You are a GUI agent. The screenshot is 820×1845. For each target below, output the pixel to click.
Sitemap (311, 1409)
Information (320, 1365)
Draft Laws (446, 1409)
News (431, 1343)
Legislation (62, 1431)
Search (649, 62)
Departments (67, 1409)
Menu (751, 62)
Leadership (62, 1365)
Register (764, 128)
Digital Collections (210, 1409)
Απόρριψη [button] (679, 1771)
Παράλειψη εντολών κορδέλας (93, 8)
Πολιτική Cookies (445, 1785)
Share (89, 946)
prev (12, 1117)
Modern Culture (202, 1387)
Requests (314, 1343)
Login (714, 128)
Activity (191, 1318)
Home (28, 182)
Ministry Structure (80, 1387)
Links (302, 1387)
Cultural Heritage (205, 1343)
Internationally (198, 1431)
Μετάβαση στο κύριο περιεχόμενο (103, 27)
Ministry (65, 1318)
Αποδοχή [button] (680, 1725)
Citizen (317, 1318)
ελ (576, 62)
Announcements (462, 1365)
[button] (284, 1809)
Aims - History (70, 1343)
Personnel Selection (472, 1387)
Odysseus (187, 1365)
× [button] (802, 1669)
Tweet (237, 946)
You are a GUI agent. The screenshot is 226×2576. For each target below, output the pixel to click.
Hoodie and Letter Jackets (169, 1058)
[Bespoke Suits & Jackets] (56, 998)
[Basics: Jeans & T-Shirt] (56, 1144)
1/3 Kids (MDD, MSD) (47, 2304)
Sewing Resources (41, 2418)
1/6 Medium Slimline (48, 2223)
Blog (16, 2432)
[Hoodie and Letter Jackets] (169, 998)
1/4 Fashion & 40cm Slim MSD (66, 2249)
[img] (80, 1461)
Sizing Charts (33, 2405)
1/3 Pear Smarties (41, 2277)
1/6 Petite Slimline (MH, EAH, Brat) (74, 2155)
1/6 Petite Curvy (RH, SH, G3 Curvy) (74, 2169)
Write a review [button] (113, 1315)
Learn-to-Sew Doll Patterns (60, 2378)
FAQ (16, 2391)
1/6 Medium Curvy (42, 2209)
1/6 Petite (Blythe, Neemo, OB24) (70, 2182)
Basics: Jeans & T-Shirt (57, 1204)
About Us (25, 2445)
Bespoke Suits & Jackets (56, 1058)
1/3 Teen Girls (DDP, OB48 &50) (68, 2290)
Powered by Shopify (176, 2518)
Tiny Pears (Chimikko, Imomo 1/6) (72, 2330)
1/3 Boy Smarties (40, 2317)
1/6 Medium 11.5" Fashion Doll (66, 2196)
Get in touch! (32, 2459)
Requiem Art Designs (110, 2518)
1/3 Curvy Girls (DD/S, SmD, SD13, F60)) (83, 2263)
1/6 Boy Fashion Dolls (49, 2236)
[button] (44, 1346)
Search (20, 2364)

TASK DETAILS
Please copy each entry. Leave nothing out.

RESPONSE AREA
You are a GUI agent. The screenshot is 820×1845. For each target below, output the pixel to click.
Sitemap (311, 1409)
Information (320, 1365)
Draft Laws (446, 1409)
News (431, 1343)
Legislation (62, 1431)
Search (649, 62)
Departments (67, 1409)
Menu (751, 62)
Leadership (62, 1365)
Register (764, 128)
Digital Collections (210, 1409)
Απόρριψη [button] (679, 1771)
Παράλειψη εντολών κορδέλας (93, 8)
Πολιτική Cookies (445, 1785)
Share (89, 946)
prev (12, 1117)
Modern Culture (202, 1387)
Requests (314, 1343)
Login (714, 128)
Activity (191, 1318)
Home (28, 182)
Ministry Structure (80, 1387)
Links (302, 1387)
Cultural Heritage (205, 1343)
Internationally (198, 1431)
Μετάβαση στο κύριο περιεχόμενο (103, 27)
Ministry (65, 1318)
Αποδοχή [button] (680, 1725)
Citizen (317, 1318)
ελ (576, 62)
Announcements (462, 1365)
[button] (284, 1809)
Aims - History (70, 1343)
Personnel Selection (472, 1387)
Odysseus (187, 1365)
× [button] (802, 1669)
Tweet (237, 946)
You are a GUI agent. The screenshot is 226×2576. For each target below, output the pixel to click.
Hoodie and Letter Jackets (169, 1058)
[Bespoke Suits & Jackets] (56, 998)
[Basics: Jeans & T-Shirt] (56, 1144)
1/3 Kids (MDD, MSD) (47, 2304)
Sewing Resources (41, 2418)
1/6 Medium Slimline (48, 2223)
Blog (16, 2432)
[Hoodie and Letter Jackets] (169, 998)
1/4 Fashion & 40cm Slim MSD (66, 2249)
[img] (80, 1461)
Sizing Charts (33, 2405)
1/3 Pear Smarties (41, 2277)
1/6 Petite Slimline (MH, EAH, Brat) (74, 2155)
1/6 Petite Curvy (RH, SH, G3 Curvy) (74, 2169)
Write a review [button] (113, 1315)
Learn-to-Sew Doll Patterns (60, 2378)
FAQ (16, 2391)
1/6 Medium Curvy (42, 2209)
1/6 Petite (Blythe, Neemo, OB24) (70, 2182)
Basics: Jeans & T-Shirt (57, 1204)
About Us (25, 2445)
Bespoke Suits & Jackets (56, 1058)
1/3 Teen Girls (DDP, OB48 &50) (68, 2290)
Powered by Shopify (176, 2518)
Tiny Pears (Chimikko, Imomo 1/6) (72, 2330)
1/3 Boy Smarties (40, 2317)
1/6 Medium 11.5" Fashion Doll (66, 2196)
Get in touch! (32, 2459)
Requiem Art Designs (110, 2518)
1/3 Curvy Girls (DD/S, SmD, SD13, F60)) (83, 2263)
1/6 Boy Fashion Dolls (49, 2236)
[button] (44, 1346)
Search (20, 2364)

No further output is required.